• Exercise task A: For the antenna thread, decide whether each statement agrees with it: (i) the commercial unit had only a 1/4 wave above the coaxial sleeve; (ii) the writer claims to be experienced in antenna theory; (iii) the open stub J is described as needing a ground plane. Answer yes or no for each, quoting the words of the thread that decide it.
• Exercise task B: Turn the paragraph of the antenna thread that begins "From the SMA plug" into a short list that keeps its main facts.
• Exercise task C: From the antenna thread, reproduce the text between "From the SMA" and "degree of success).", inclusive.

• Page extract:
--*--
Thanks for the feedback everyone.

The article Jerry pointed me to starts looking like the commercial
antenna I was initially studying. Their unit though only had a 1/4 wave
above the coaxial sleeve.

From the SMA plug, the coax coiled around the radome must have been the
choke to help reduce RF currents radiating from the earth braid.
Then the 1/4 wave length coax forms the match followed by the expose
radiating section.

It looks like an open stub fed J-pole where the stub is enclosing the
inner element rather than being constructed as a rod next to it.

Does this seem reasonable ? (PS. I'm a beginner with regards to antenna
theory and would like to understand what is happening so that I can
experiment with some kind degree of success).




Cecil Moore wrote:
David wrote:

Thanks for the info. The open stub J looks like it should be suitable
for my application being ground independent, omni directional and
having low radiation angle.


Be sure to include a choking function at the feedpoint.
--*--
• Dataset:
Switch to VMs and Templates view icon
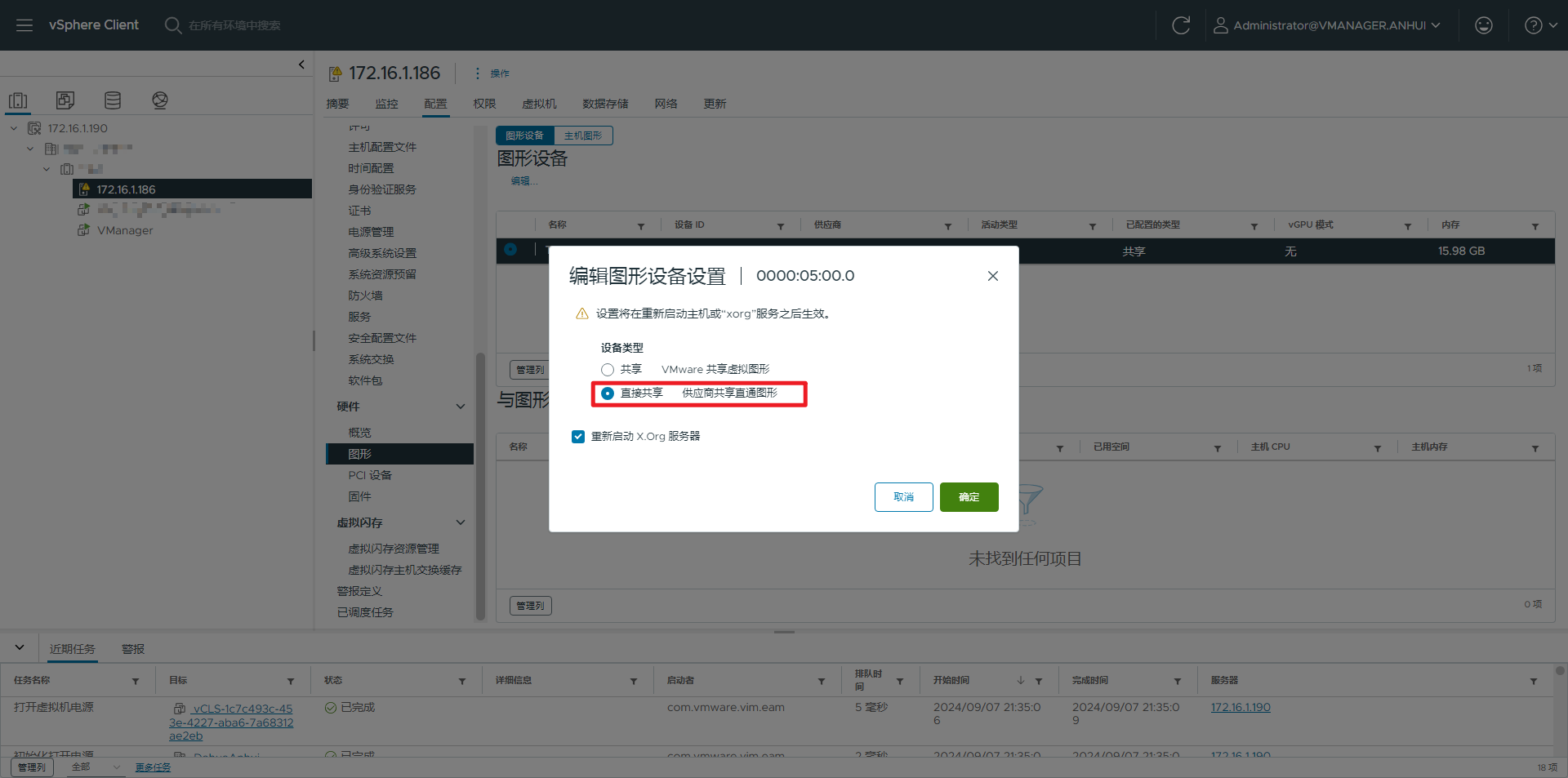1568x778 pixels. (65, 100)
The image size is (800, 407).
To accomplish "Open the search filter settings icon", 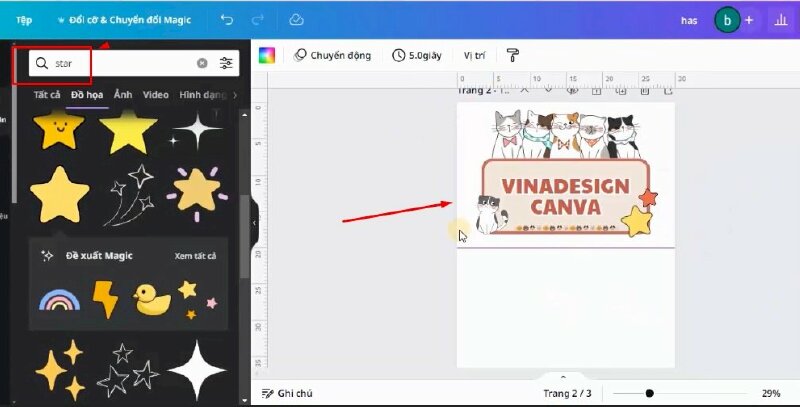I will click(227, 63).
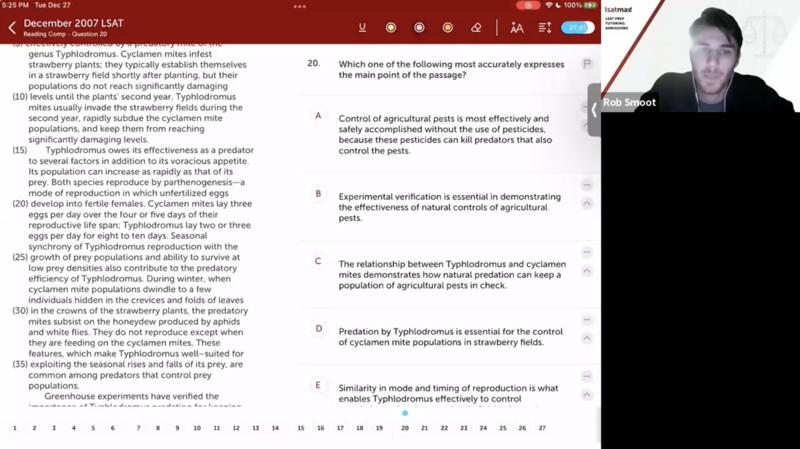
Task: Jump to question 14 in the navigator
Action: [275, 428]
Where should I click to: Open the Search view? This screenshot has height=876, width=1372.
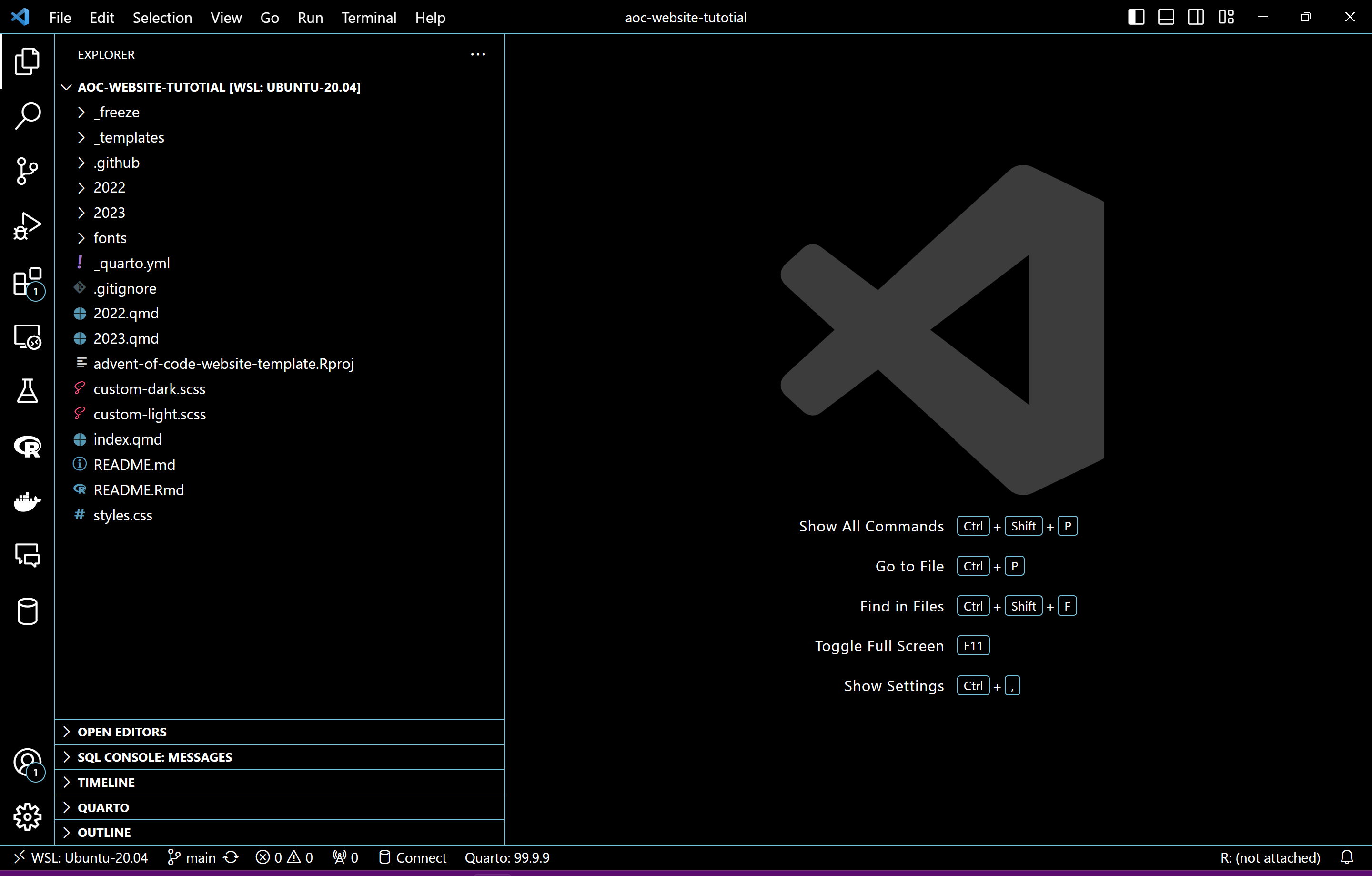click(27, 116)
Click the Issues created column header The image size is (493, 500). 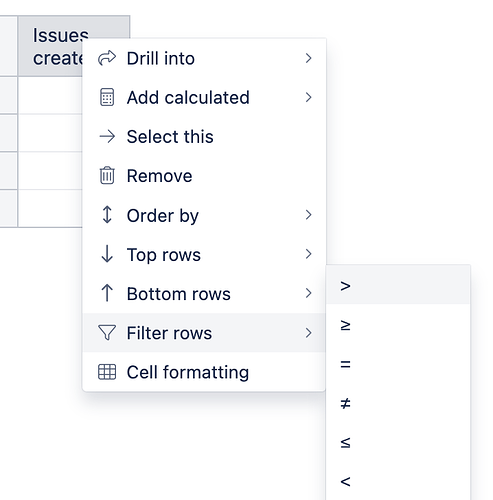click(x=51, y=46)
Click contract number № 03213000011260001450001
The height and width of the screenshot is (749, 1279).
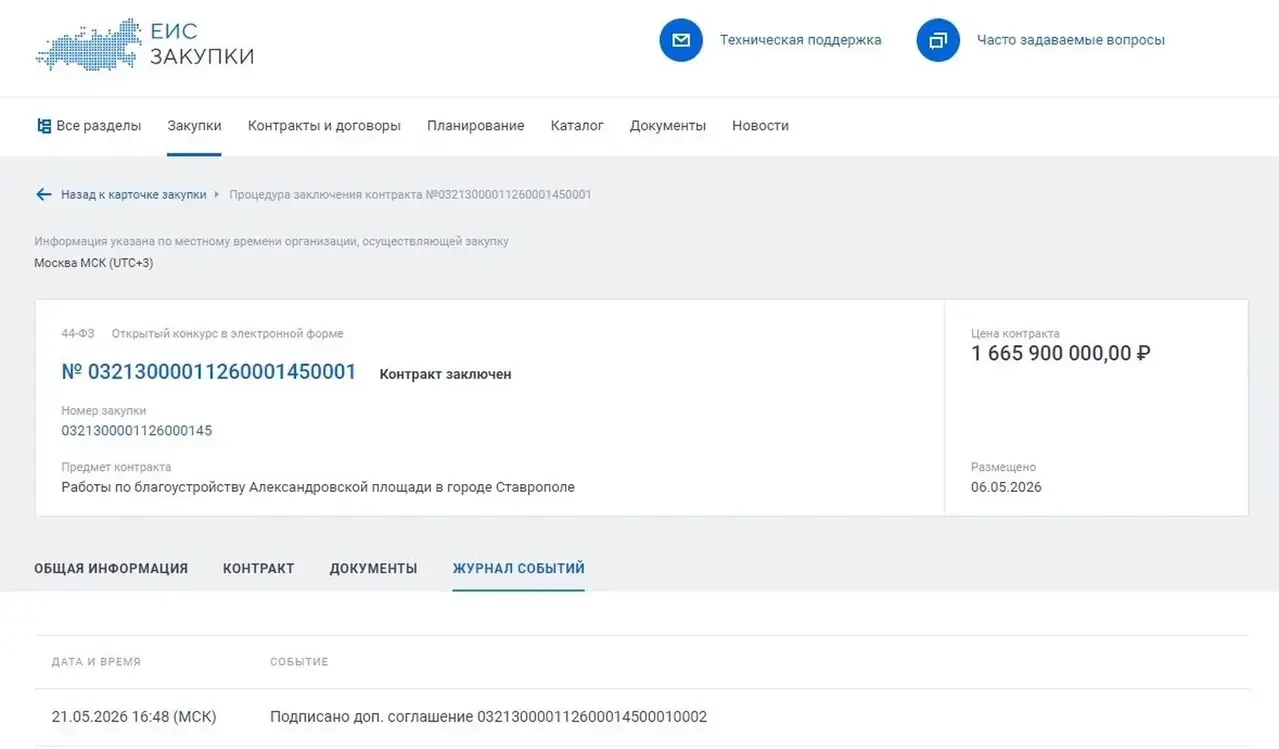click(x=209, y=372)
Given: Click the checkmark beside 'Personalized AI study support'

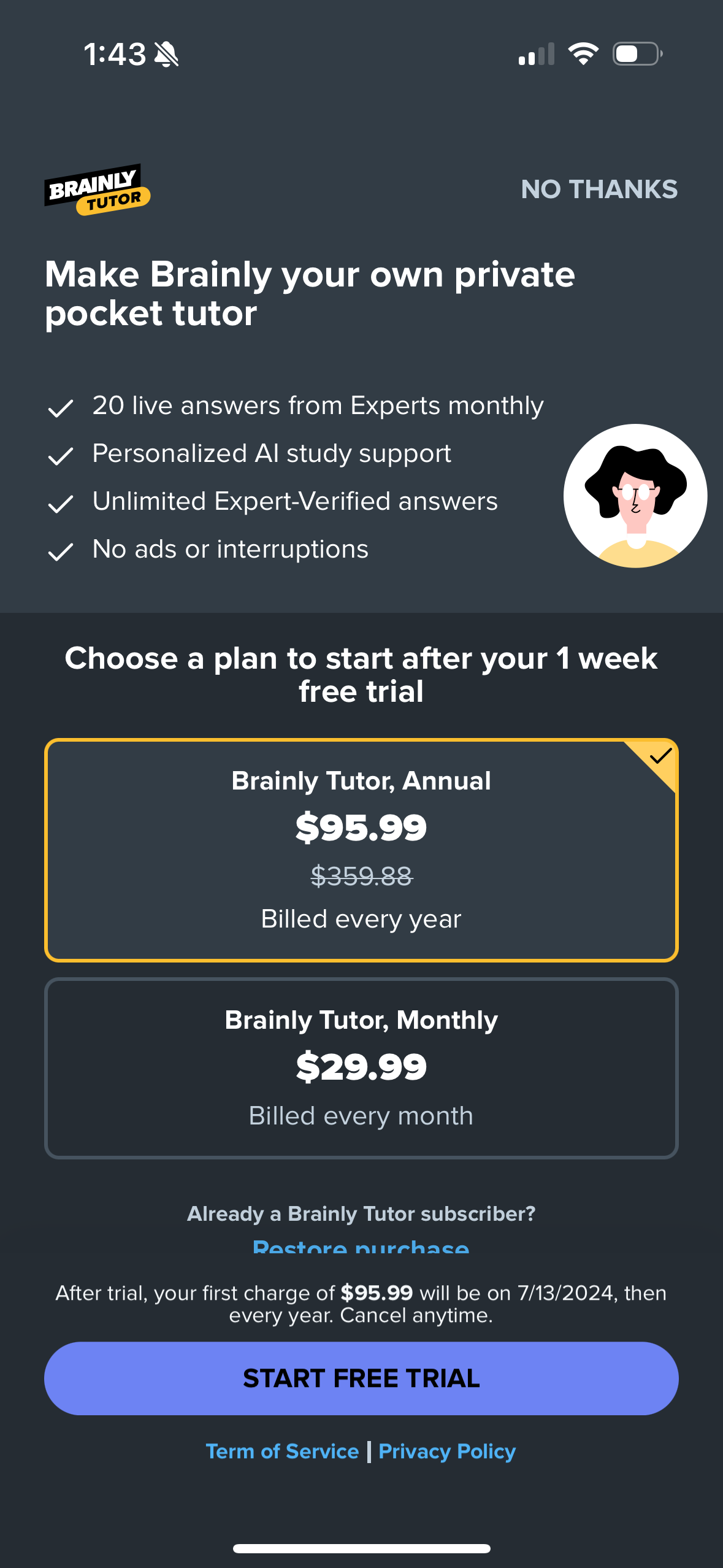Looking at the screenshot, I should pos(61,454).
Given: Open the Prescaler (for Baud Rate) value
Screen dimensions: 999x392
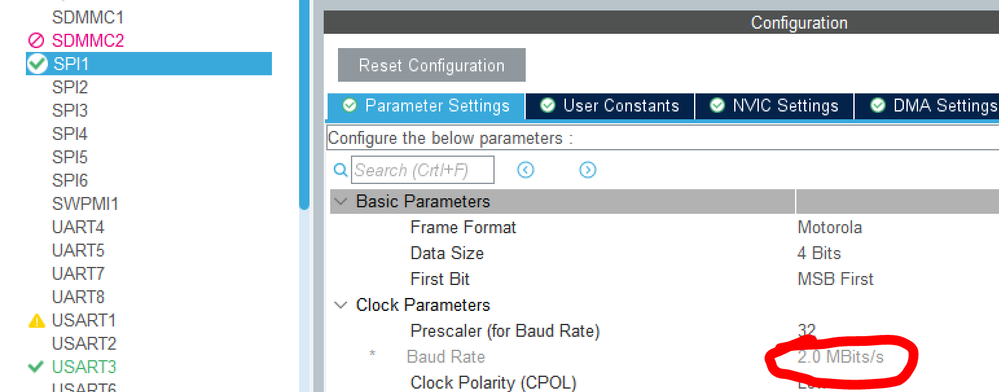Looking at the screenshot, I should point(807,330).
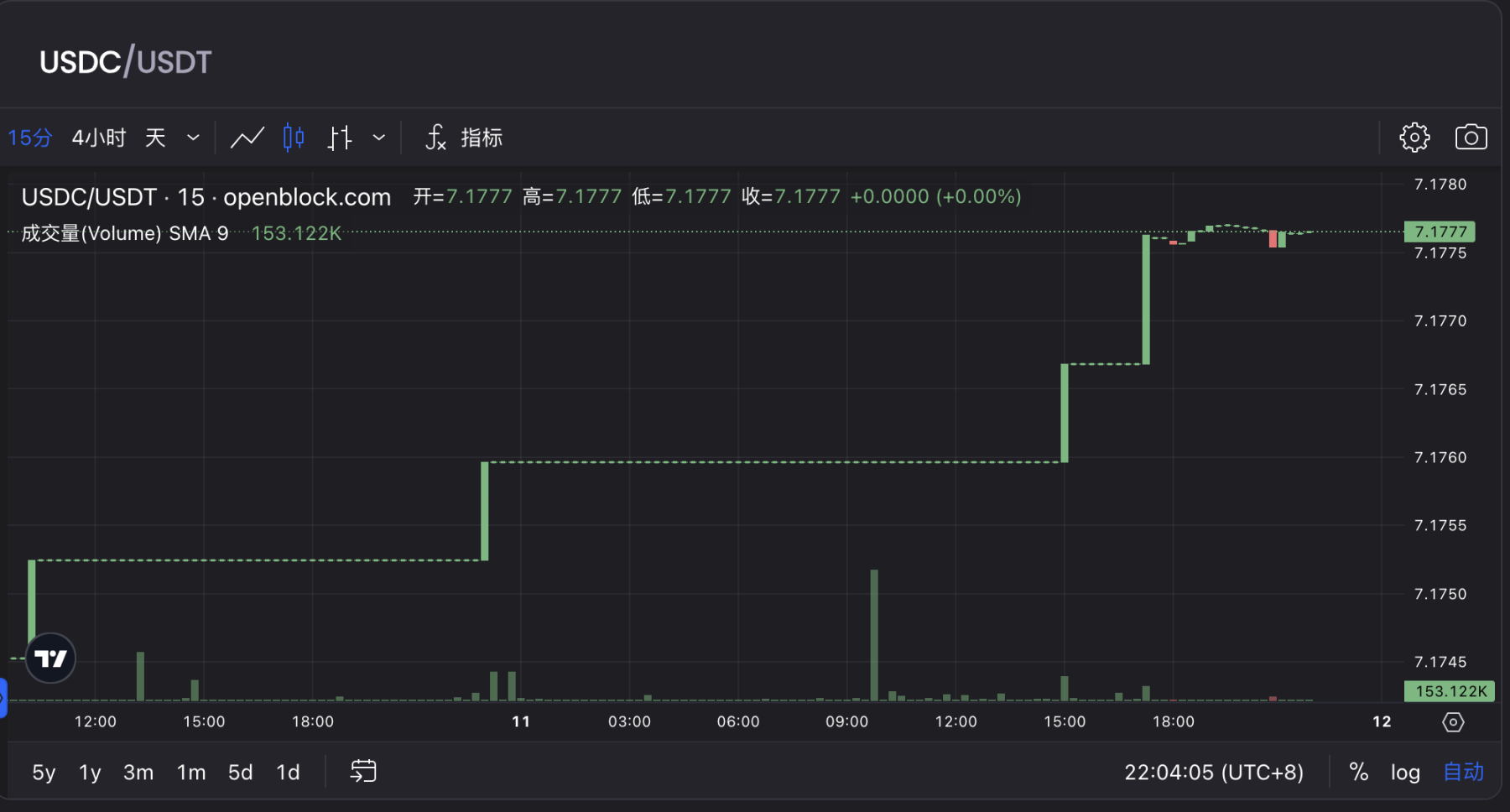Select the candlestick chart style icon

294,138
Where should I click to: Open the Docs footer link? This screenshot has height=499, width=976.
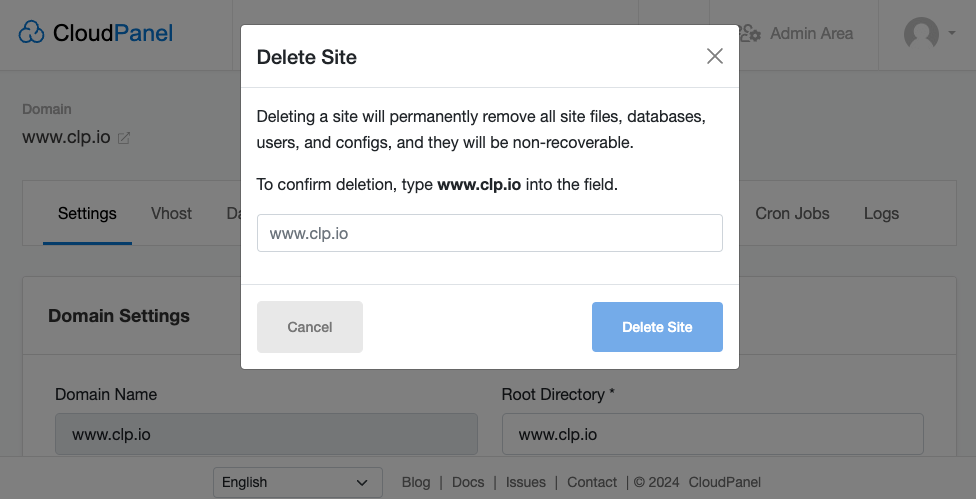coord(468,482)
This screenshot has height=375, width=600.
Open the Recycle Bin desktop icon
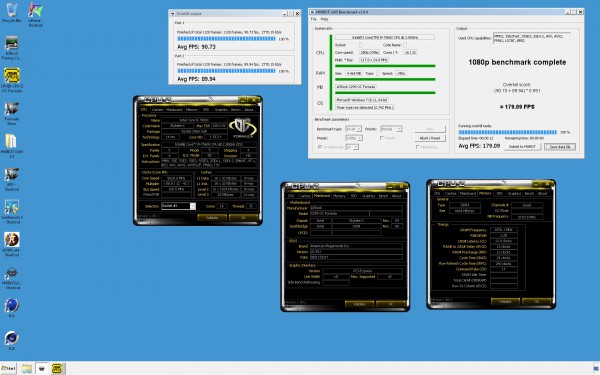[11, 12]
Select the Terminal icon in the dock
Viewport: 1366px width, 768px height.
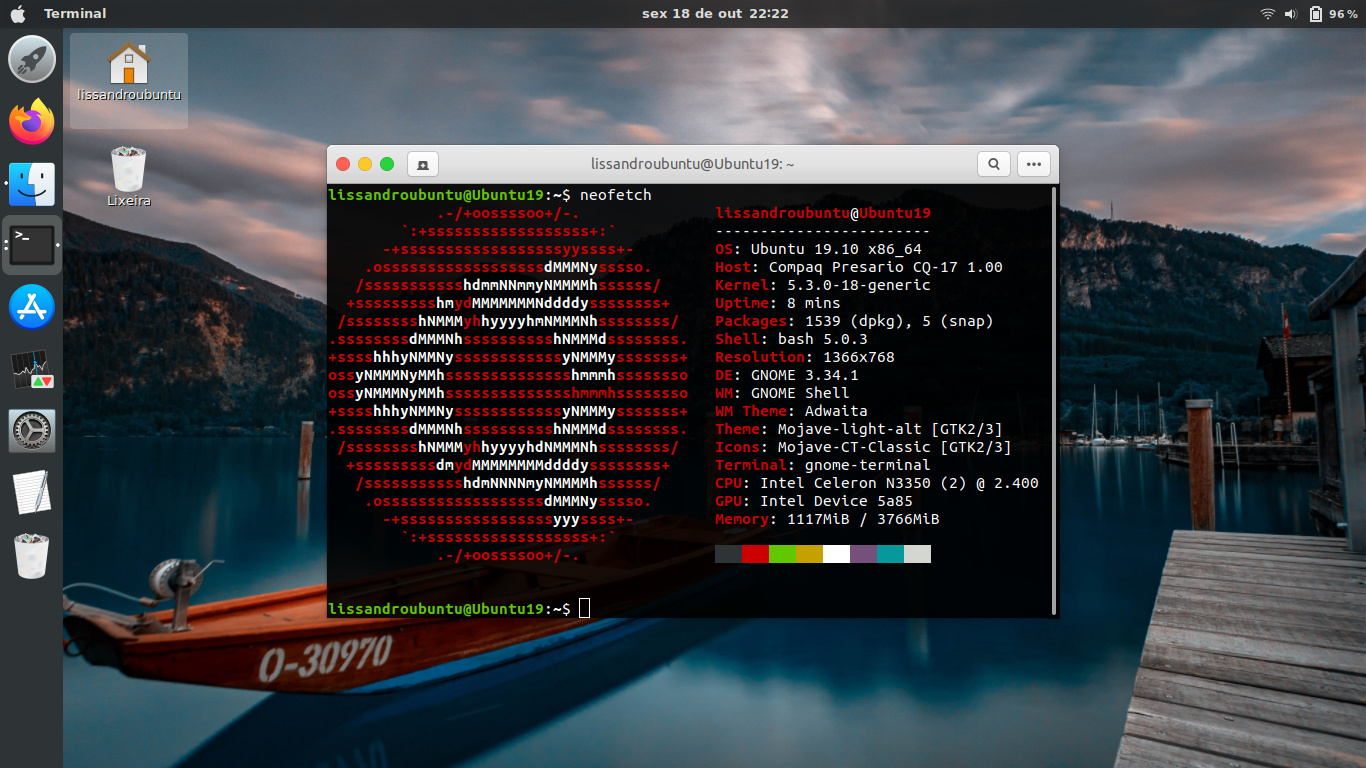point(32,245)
--*--
• Result A:
(i) Yes: "Their unit though only had a 1/4 wave above the coaxial sleeve."
(ii) No: "I'm a beginner with regards to antenna theory"
(iii) No: "being ground independent"

• Result B:
- The coax coiled around the radome, starting at the SMA plug, was likely a choke to reduce RF currents radiating from the earth braid.
- A 1/4 wave length of coax then forms the match.
- The exposed radiating section comes after that.

• Result C:
From the SMA plug, the coax coiled around the radome must have been the
choke to help reduce RF currents radiating from the earth braid.
Then the 1/4 wave length coax forms the match followed by the expose
radiating section.

It looks like an open stub fed J-pole where the stub is enclosing the
inner element rather than being constructed as a rod next to it.

Does this seem reasonable ? (PS. I'm a beginner with regards to antenna
theory and would like to understand what is happening so that I can
experiment with some kind degree of success).